FIRE Fighters
Senators who opposed nominee amid bank lobby smear campaign received almost $2 million in donations from finance, real estate and insurance
For a few weeks last year, the masters of the universe were made to sweat. In September, President Biden appeared to walk back his campaign fundraising promise that “nothing would fundamentally change” under his administration when he nominated Saule Omarova to lead the Office of the Comptroller of the Currency (OCC).
The relatively obscure regulatory agency holds immense power over banks, but rarely chooses to exercise its authority in deference to the financial industry. Omarova would have taken a different approach, having gone from a white shoe law firm on Wall Street to George W. Bush's Treasury Department to a career in academia scrutinizing and criticizing the effects of financialization; the orientation of the political economy to benefit the growth of the financial sector and its satellite industries above sectors that produce tangible commodities. After the 2008 global economic crisis, Omarova dedicated her research to chronicling the banking industry's accumulation of power and how high finance leveraged its newfound importance to engage in reckless behavior, which caused economic harm on a scale not seen since the Great Depression. Industry functionaries howled at the news of her nomination.

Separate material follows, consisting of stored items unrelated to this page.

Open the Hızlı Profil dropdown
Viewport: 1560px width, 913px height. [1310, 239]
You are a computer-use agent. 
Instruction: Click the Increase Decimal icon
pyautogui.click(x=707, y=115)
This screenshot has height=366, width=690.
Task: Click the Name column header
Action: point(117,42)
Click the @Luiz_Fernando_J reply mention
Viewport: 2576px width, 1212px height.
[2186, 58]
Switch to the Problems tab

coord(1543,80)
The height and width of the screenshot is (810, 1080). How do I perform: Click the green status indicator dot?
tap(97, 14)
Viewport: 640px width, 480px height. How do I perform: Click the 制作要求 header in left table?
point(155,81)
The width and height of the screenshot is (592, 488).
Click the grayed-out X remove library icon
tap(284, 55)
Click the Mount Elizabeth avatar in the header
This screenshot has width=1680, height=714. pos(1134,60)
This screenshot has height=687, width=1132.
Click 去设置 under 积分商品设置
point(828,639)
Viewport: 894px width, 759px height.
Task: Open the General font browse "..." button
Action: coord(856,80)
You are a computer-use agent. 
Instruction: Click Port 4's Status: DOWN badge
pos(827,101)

The banking industry might lack the public approval that it once had before the 2008 crisis, but unfortunately for Omarova and the productive economy, public opinion matters little in Washington, where Wall Street tantrums are still incredibly effective. Republicans came out in unanimous opposition to Omarova in a shrill and venomous fashion, and days after an incredibly contentious confirmation hearing on November 18, right-leaning Democrats on the Senate Banking Committee said that they wouldn't support Biden's pick to lead the OCC. Without the votes to be confirmed in an evenly-divided Senate, Omarova formally withdrew her nomination in early December.
Committee members' reasons for opposing Omarova tended to vary based on party. Republicans focused on her academic work, with some tying Omarova's research to her youth in Soviet-era Kazakhstan to engage in old-fashioned red-baiting character assassination. Her Democratic critics, meanwhile, mostly focused on her opposition to bipartisan banking deregulation enacted during the Trump administration, avoiding personal slights to keep their focus on her skepticism of financial industry power.
But banking committee members of both parties opposed to Omarova held one thing in common: they raked in campaign donations from finance-related industries in the aftermath of the confirmation hearing. A review of donations worth at least $1,000 logged in federal campaign finance disclosures show that in just six weeks, from Omarova's confirmation hearing until the end of the year, members of the Senate Banking Committee who opposed her nomination raised at least $1.96 million from finance, insurance, and real estate (FIRE) industry sources. The money was given to the lawmakers' campaign committees, their leadership political action committees (PACs), their joint-fundraising committees, and, on the Republican side, to Super PACs--nominally independent committees formed by supporters of candidates that can raise and spend unlimited amounts on campaign ads.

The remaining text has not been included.